そしてその声の主である少女の横の落ち着いた感じの少年が礼儀正しく頭を下げた。

少女も少年に習って慌てて頭を下げる。

 

「春香と裕人か。相変わらずだな」

 

そんな二人に恭也も親しげに挨拶をすると、自分のいる場所を確認して申し訳なさそうに頭をかく。

 

「すまんな。そういえばここはいつもお前達が使っていたんだった。すっかり失念していた」

 

「い、いえそんな……ここでなければいけないというわけでもありませんし」

 

「そうですよ。俺達は落ち着いて弁当を食べられる場所ならどこでもかまわないんで」

 

「いや。ここは一応待ち合わせ場所にもなっているのだろう?ならやはりここにするべきだ」

 

なにやら少々強引に話を進めた恭也は二人が返事を返す前に自分の前にいる少女達に視線を向けると、

 

「すまんな。そういうわけなんで今日はこれで勘弁してくれ」

 

と軽く頭を下げた。

ファンクラブの少女達にとって恭也の目の前に現れた二人のうちの一人、乃木坂春香は別の意味での憧れだった。才色兼備でなんでもこなし、人当たりもいい完璧なお嬢様という事になっている春香は彼女達にとって理想の姿そのものなのだ。

最近綾瀬裕人という“虫”が傍をちょろちょろするようになったが、それでも春香にたいする評価そのものが変わるはずもない。

そんな彼女がその場所を使いたいと願っており、そのために憧れの恭也が真摯な眼差しをむけ、礼を尽くして自分達に頭を下げている。

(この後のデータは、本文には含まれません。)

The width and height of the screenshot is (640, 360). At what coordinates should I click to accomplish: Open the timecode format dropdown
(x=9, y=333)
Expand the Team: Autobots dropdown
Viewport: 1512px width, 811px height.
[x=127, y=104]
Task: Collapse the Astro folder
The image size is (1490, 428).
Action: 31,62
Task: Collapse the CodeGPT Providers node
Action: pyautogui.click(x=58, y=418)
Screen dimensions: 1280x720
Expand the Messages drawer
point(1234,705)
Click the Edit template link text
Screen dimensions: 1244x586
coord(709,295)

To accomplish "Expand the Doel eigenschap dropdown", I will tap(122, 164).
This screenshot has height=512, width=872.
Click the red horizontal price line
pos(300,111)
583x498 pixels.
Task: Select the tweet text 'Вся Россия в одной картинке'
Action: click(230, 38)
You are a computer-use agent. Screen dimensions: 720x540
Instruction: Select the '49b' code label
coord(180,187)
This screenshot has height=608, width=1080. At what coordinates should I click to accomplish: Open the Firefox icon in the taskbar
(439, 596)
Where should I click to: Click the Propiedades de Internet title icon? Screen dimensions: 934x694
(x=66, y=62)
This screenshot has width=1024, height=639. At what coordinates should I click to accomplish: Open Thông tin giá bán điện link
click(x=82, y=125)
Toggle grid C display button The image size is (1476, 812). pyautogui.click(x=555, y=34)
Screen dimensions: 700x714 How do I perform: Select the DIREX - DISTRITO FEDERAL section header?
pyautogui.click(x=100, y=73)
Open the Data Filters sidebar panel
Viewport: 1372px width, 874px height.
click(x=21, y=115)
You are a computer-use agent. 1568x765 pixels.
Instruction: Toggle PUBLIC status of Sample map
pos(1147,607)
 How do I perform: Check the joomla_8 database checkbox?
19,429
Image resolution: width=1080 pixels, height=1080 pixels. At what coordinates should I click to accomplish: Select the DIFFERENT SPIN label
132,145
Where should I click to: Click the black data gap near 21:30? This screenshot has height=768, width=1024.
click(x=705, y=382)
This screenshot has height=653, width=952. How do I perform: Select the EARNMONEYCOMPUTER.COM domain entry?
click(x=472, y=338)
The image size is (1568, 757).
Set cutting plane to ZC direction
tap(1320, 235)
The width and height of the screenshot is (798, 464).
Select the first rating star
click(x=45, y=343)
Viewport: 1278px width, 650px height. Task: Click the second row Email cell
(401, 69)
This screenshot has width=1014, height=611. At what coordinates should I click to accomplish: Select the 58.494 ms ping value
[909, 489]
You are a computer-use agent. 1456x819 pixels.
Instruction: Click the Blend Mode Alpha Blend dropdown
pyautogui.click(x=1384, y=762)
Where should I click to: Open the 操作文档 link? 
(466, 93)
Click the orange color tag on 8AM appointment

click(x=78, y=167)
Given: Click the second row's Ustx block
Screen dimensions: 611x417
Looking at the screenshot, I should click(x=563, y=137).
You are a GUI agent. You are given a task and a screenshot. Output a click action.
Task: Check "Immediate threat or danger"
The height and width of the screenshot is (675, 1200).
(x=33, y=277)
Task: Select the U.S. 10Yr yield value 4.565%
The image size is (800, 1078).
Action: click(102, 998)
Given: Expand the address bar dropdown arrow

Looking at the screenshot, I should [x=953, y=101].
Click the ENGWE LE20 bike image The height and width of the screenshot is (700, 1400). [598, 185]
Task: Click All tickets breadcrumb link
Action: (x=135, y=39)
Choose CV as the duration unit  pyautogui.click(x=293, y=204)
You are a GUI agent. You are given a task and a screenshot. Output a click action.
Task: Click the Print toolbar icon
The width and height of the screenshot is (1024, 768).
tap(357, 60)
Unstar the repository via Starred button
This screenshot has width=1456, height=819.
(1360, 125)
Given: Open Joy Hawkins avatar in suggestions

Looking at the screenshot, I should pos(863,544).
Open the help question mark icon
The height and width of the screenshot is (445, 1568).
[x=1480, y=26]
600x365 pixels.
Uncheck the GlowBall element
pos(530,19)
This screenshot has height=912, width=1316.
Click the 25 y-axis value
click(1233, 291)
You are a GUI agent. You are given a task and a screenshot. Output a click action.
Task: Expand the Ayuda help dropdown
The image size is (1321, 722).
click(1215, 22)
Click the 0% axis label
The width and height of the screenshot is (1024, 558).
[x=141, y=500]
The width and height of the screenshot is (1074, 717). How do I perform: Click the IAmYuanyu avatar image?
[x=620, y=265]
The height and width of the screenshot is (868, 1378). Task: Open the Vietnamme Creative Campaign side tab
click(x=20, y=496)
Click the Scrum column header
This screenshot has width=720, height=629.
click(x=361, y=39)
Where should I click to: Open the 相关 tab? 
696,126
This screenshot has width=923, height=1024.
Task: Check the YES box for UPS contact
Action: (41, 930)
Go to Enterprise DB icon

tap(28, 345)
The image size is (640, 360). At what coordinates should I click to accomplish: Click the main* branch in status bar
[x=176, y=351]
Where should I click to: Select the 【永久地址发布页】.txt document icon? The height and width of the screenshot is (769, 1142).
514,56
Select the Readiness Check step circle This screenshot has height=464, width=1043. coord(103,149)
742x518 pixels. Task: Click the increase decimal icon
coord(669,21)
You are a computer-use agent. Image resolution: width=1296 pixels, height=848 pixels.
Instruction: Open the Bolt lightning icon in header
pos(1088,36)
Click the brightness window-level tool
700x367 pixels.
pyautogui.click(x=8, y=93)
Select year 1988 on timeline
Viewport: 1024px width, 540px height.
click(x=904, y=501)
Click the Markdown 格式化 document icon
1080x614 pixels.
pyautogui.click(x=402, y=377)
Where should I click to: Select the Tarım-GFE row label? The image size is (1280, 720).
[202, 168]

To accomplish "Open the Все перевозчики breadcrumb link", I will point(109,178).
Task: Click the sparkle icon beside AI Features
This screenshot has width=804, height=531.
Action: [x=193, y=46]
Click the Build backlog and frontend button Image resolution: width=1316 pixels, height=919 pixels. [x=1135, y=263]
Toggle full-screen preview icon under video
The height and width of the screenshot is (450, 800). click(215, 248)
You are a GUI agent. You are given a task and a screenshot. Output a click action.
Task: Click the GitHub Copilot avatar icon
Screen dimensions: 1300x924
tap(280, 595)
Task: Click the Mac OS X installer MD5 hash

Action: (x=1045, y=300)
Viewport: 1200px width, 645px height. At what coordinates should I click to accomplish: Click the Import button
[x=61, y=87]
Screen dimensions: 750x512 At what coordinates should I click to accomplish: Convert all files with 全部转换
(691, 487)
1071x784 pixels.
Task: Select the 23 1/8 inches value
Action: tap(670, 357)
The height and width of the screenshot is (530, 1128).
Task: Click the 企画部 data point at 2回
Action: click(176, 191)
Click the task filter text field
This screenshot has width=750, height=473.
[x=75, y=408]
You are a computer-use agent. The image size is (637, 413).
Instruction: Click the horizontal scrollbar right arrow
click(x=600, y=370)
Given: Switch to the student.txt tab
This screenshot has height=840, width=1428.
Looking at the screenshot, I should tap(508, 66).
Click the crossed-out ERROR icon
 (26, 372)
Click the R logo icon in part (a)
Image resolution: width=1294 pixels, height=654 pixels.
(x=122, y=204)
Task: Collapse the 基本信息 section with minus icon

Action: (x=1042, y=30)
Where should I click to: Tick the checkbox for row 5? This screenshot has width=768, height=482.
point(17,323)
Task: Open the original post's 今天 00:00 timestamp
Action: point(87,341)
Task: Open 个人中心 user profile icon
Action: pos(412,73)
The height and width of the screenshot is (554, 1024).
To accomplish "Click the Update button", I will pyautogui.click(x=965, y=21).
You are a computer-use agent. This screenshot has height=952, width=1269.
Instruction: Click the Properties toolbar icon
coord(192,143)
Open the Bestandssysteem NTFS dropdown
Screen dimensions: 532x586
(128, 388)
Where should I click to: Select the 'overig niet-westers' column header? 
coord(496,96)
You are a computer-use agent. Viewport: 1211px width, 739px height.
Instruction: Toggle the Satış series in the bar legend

そんな状況で彼女達がそれでもその場を死守し、恭也を問い詰めるなどするはずもなく、皆口々に恭也と春香ににこやかに挨拶し、裕人に、

 

「さっさと春香様のお傍から離れなさい…」

 

「…夜道にはくれぐれも注意して歩くことね…」

 

「春香様には高町先輩みたいな人じゃないとつりあわないのよ、このオタク」

 

「…………ワラ人形…………」

 

などといった暴言や呪詛を込めた言葉を小さく投げつけながらその場を立ち去っていった。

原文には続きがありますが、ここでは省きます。